# [Study material]
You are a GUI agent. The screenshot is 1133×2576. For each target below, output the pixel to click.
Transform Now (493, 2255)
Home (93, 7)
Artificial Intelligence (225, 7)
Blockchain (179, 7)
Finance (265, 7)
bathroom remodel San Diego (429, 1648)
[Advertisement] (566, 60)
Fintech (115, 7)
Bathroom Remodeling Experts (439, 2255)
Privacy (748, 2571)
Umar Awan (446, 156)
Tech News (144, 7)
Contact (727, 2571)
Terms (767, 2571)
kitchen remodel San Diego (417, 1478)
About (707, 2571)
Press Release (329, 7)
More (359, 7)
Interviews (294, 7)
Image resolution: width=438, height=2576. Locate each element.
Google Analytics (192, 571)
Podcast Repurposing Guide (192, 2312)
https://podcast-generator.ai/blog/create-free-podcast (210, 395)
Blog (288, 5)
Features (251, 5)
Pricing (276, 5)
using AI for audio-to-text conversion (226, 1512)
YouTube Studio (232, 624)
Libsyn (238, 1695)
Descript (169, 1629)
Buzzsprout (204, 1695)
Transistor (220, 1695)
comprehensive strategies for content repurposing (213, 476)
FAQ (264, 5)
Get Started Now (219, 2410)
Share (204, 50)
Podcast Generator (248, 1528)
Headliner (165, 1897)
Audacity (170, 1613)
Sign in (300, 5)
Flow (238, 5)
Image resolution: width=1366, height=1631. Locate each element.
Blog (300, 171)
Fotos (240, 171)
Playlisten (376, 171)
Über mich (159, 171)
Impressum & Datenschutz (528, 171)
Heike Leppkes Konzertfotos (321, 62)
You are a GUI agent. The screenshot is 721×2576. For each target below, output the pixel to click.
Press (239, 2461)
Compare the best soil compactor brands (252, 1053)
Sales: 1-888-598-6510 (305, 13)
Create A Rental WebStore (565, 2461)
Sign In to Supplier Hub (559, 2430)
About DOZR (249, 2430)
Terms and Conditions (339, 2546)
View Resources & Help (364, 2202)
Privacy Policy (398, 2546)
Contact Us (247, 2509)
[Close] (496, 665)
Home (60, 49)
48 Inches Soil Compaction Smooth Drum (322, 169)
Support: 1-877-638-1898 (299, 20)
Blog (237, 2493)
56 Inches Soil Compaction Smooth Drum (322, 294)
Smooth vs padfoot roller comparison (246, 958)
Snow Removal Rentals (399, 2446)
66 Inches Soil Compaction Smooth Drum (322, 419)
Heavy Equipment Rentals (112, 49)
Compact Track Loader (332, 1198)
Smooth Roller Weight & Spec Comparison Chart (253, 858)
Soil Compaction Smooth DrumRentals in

# [Action item]
Print out all the entries precisely as written.

# [Solved problem]
You are a GUI agent. The screenshot is 1133×2576. For each target below, output the pixel to click.
Transform Now (493, 2255)
Home (93, 7)
Artificial Intelligence (225, 7)
Blockchain (179, 7)
Finance (265, 7)
bathroom remodel San Diego (429, 1648)
[Advertisement] (566, 60)
Fintech (115, 7)
Bathroom Remodeling Experts (439, 2255)
Privacy (748, 2571)
Umar Awan (446, 156)
Tech News (144, 7)
Contact (727, 2571)
Terms (767, 2571)
kitchen remodel San Diego (417, 1478)
About (707, 2571)
Press Release (329, 7)
More (359, 7)
Interviews (294, 7)
Image resolution: width=438, height=2576. Locate each element.
Google Analytics (192, 571)
Podcast Repurposing Guide (192, 2312)
https://podcast-generator.ai/blog/create-free-podcast (210, 395)
Blog (288, 5)
Features (251, 5)
Pricing (276, 5)
using AI for audio-to-text conversion (226, 1512)
YouTube Studio (232, 624)
Libsyn (238, 1695)
Descript (169, 1629)
Buzzsprout (204, 1695)
Transistor (220, 1695)
comprehensive strategies for content repurposing (213, 476)
FAQ (264, 5)
Get Started Now (219, 2410)
Share (204, 50)
Podcast Generator (248, 1528)
Headliner (165, 1897)
Audacity (170, 1613)
Sign in (300, 5)
Flow (238, 5)
Image resolution: width=1366, height=1631. Locate each element.
Blog (300, 171)
Fotos (240, 171)
Playlisten (376, 171)
Über mich (159, 171)
Impressum & Datenschutz (528, 171)
Heike Leppkes Konzertfotos (321, 62)
You are a GUI agent. The screenshot is 721×2576. For each target below, output the pixel to click.
Press (239, 2461)
Compare the best soil compactor brands (252, 1053)
Sales: 1-888-598-6510 (305, 13)
Create A Rental WebStore (565, 2461)
Sign In to Supplier Hub (559, 2430)
About DOZR (249, 2430)
Terms and Conditions (339, 2546)
View Resources & Help (364, 2202)
Privacy Policy (398, 2546)
Contact Us (247, 2509)
[Close] (496, 665)
Home (60, 49)
48 Inches Soil Compaction Smooth Drum (322, 169)
Support: 1-877-638-1898 (299, 20)
Blog (237, 2493)
56 Inches Soil Compaction Smooth Drum (322, 294)
Smooth vs padfoot roller comparison (246, 958)
Snow Removal Rentals (399, 2446)
66 Inches Soil Compaction Smooth Drum (322, 419)
Heavy Equipment Rentals (112, 49)
Compact Track Loader (332, 1198)
Smooth Roller Weight & Spec Comparison Chart (253, 858)
Soil Compaction Smooth DrumRentals in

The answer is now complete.